How to complete this task: Return the listing below unchanged, but without pictures.

Material for this exercise:
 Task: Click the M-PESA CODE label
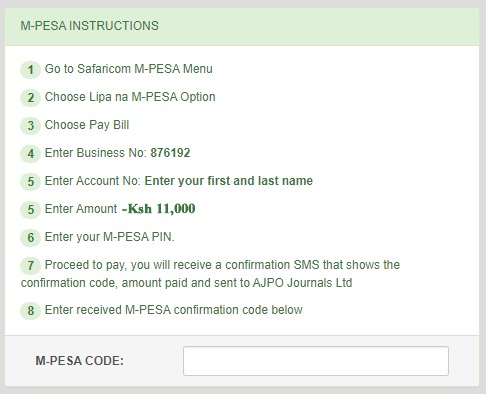(x=80, y=361)
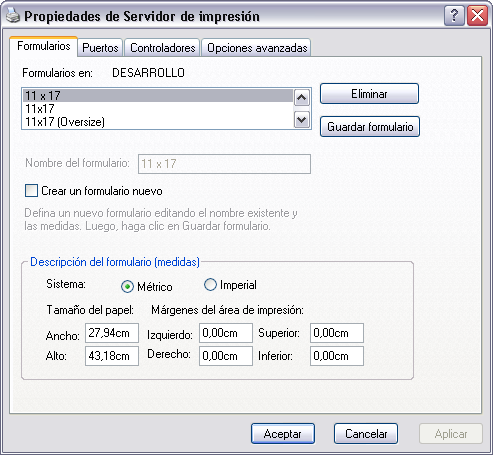Select the Métrico radio button
This screenshot has height=455, width=493.
(127, 287)
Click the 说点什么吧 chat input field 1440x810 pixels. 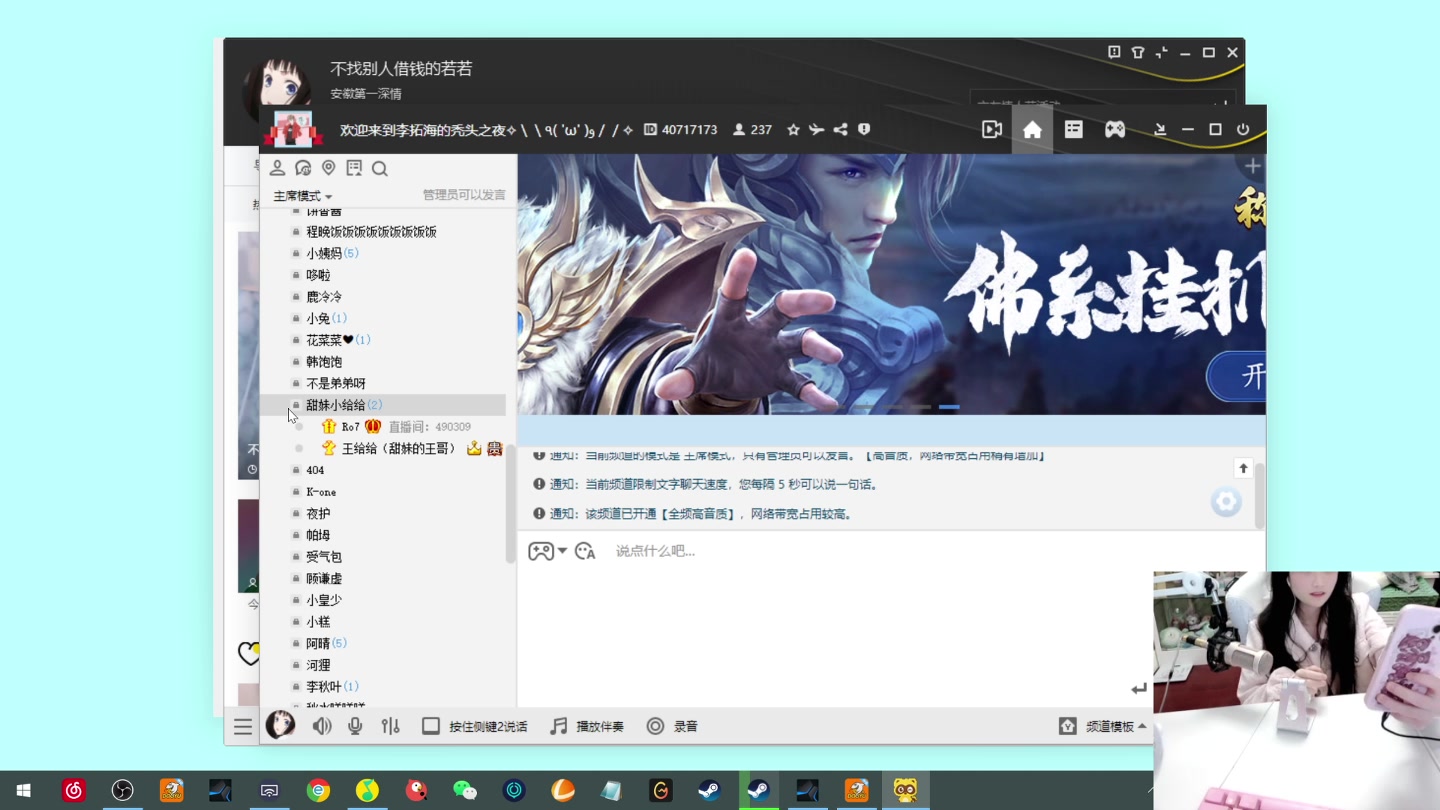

Expected output:
 Task: Click the M-PESA CODE label
(x=80, y=361)
Select the Métrico radio button
This screenshot has height=455, width=493.
(127, 287)
Click the 说点什么吧 chat input field 1440x810 pixels. 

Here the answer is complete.